Again, this week I have been watching the wildlife that is coming in to the garden. The squirrels have given up trying to come in for the bird food, I have spotted a few in the morning, on the ground looking for some of those oak, walnuts and hazelnut nuts they buried in my garden last autumn. I have been weeding the seedlings out every week since the 1st January. I am still finding a huge number of baby trees in and around the garden. What has surprised me is the walnuts, I can tell they are walnuts by the seed casing the squirrels buried with them - I am not sure where they are coming from!
The magpies have won the war with the jackdaws. The jackdaws have stopped coming in to the garden altogether. The magpies come to the top of the fence and then fly to the opposite fence in a low shallow u shape. However, they are not landing in the garden. This means that the food I have put out in the bird feeding station is now reaching the Blue Tits, Great Tits, Robins, House Sparrows and Wren.
Although I haven't seen huge clouds fo insects I know they have been because the cherry trees, the plum tree, blackcurrants and gooseberries have all been pollinated.
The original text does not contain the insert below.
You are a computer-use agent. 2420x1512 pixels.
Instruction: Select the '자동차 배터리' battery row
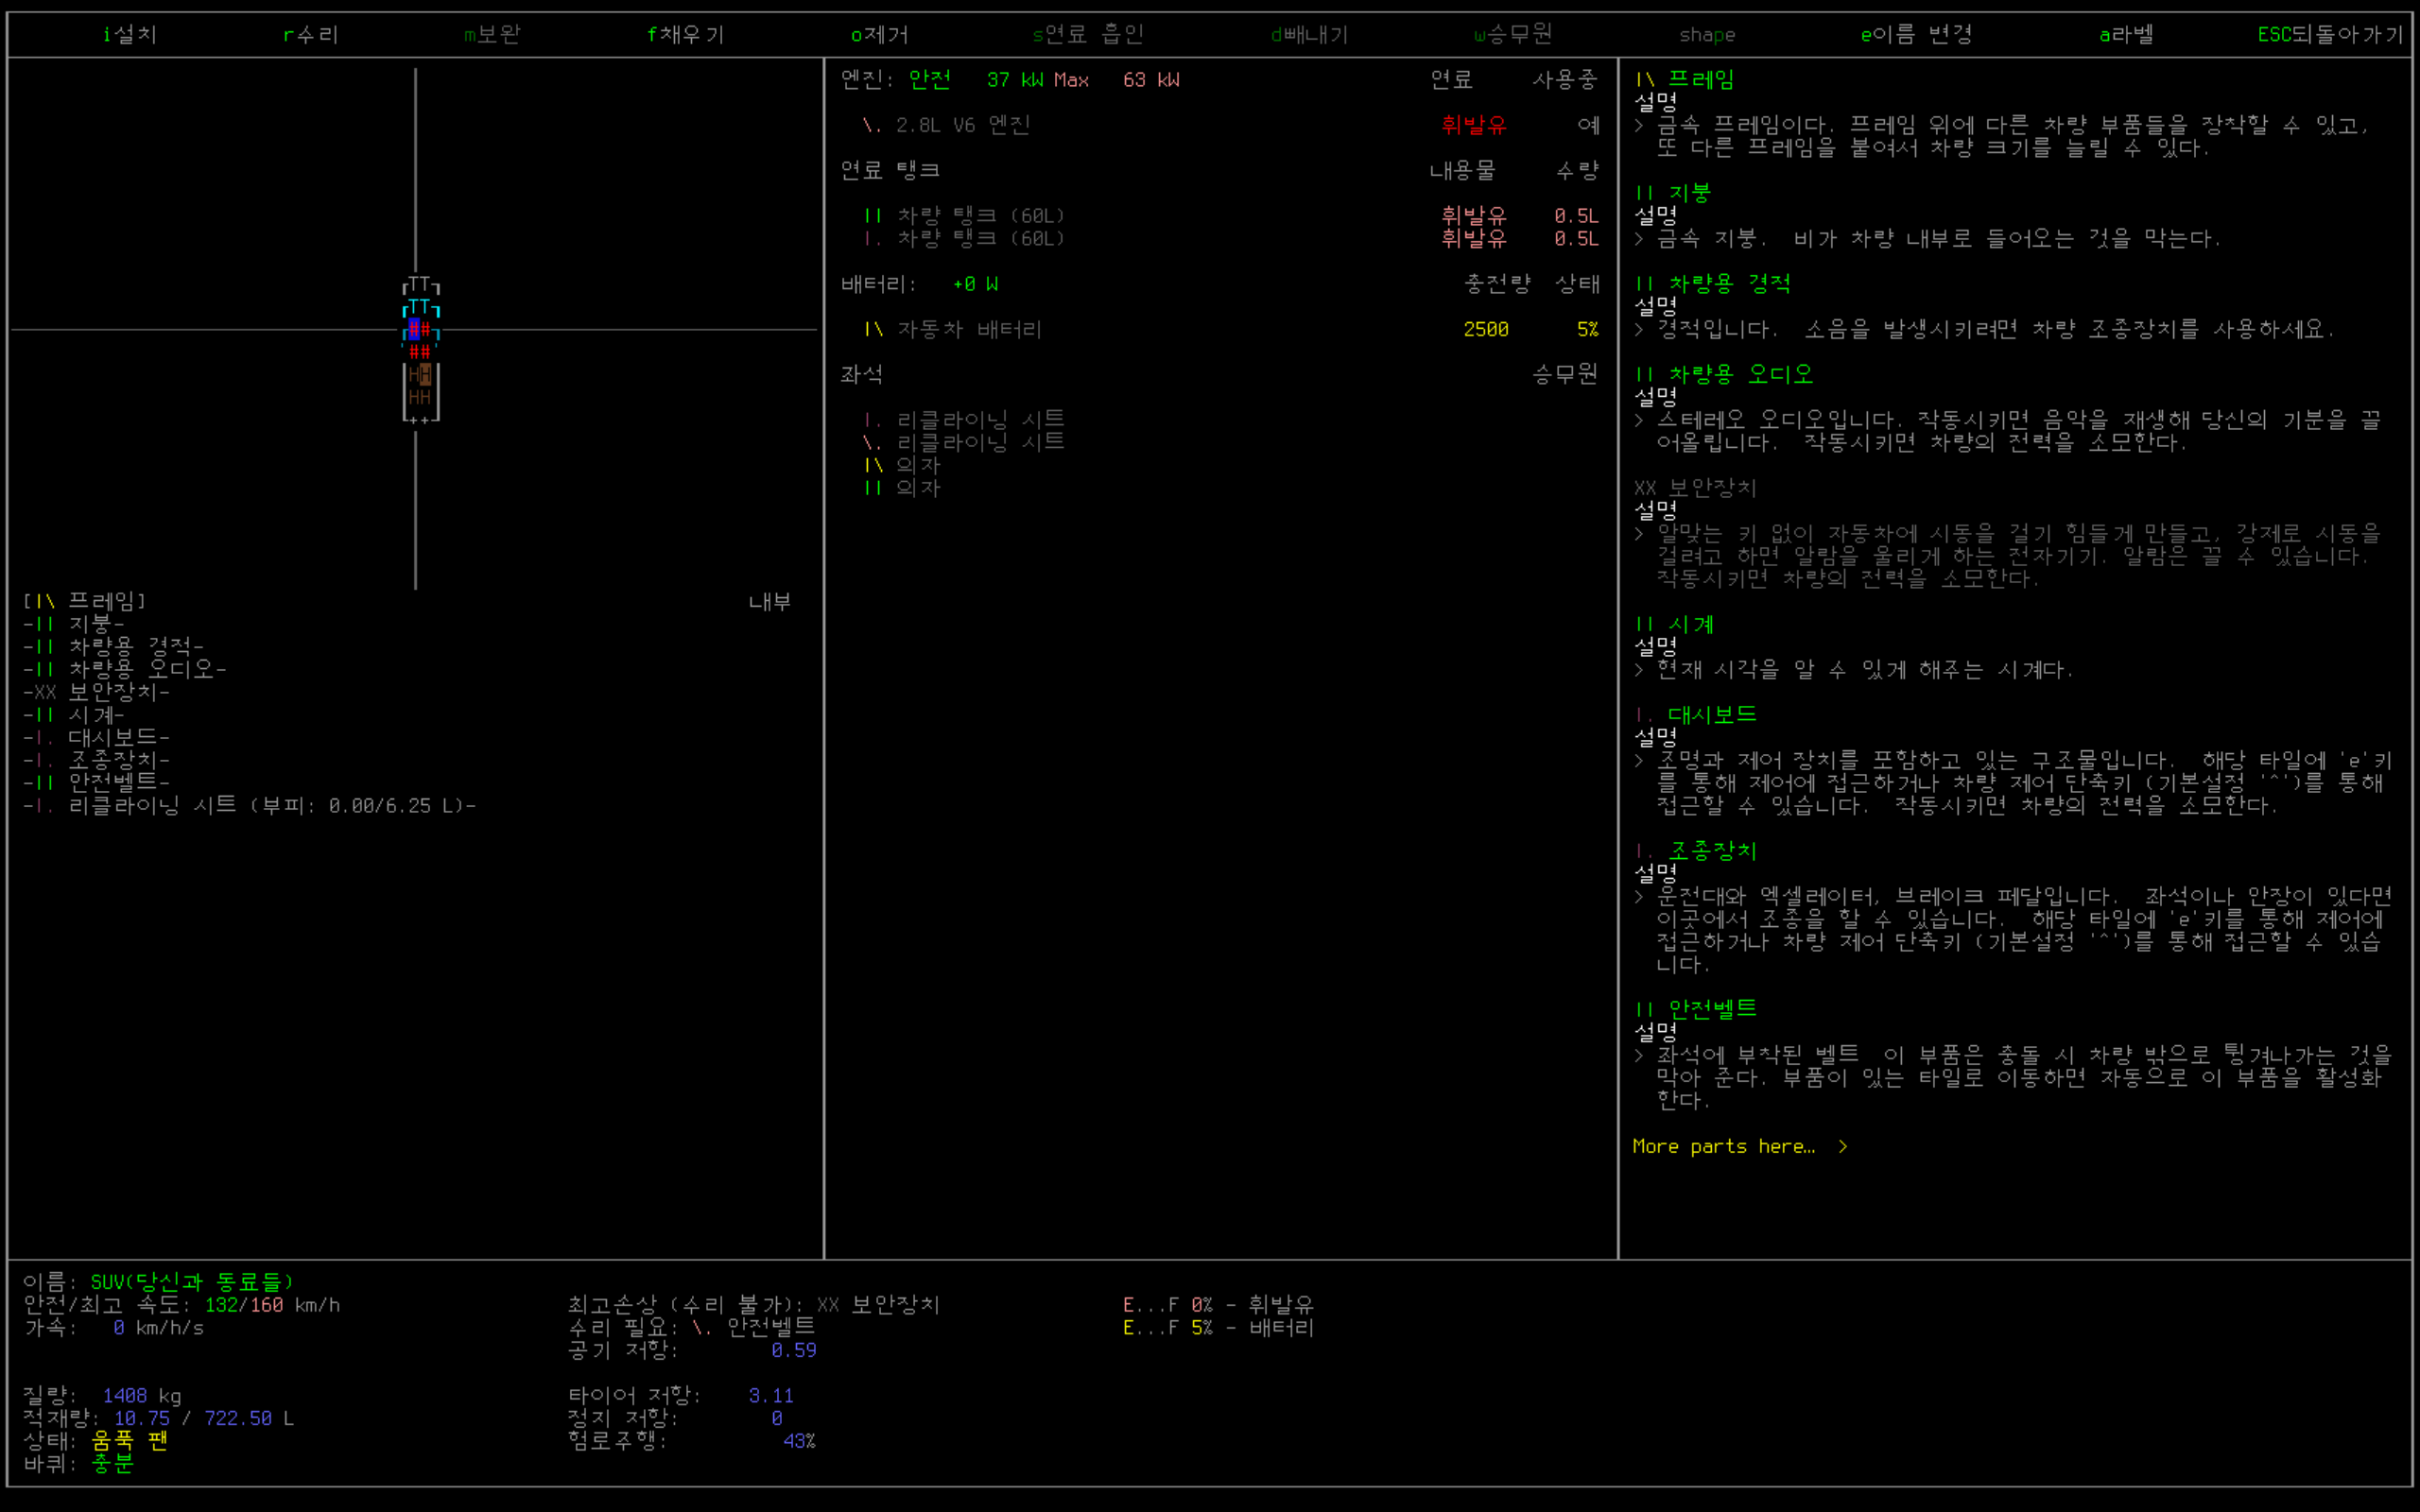pyautogui.click(x=968, y=330)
However, I have seen the slugs and snails, they are very busy at this time of the year. Slugs are generally active when plants start to grow and soil temperature is over 5 degrees C. Young slugs tend to stay underground, feeding on decaying organic matter developing unseen and waiting for young seedlings to be planted. They breed all year round with two overlapping generations. Their peak egg laying times are between March and April and then again between September and October. I have been protecting the seedlings with nematodes. Nematodes are naturally occurring microscopic worms already present in the soil. They attack the slugs by entering natural body opening of the slug, once inside the stop the slug feeding. They love slug eggs, so I have been out with the nematodes and watering can and busy protecting the seedlings this week.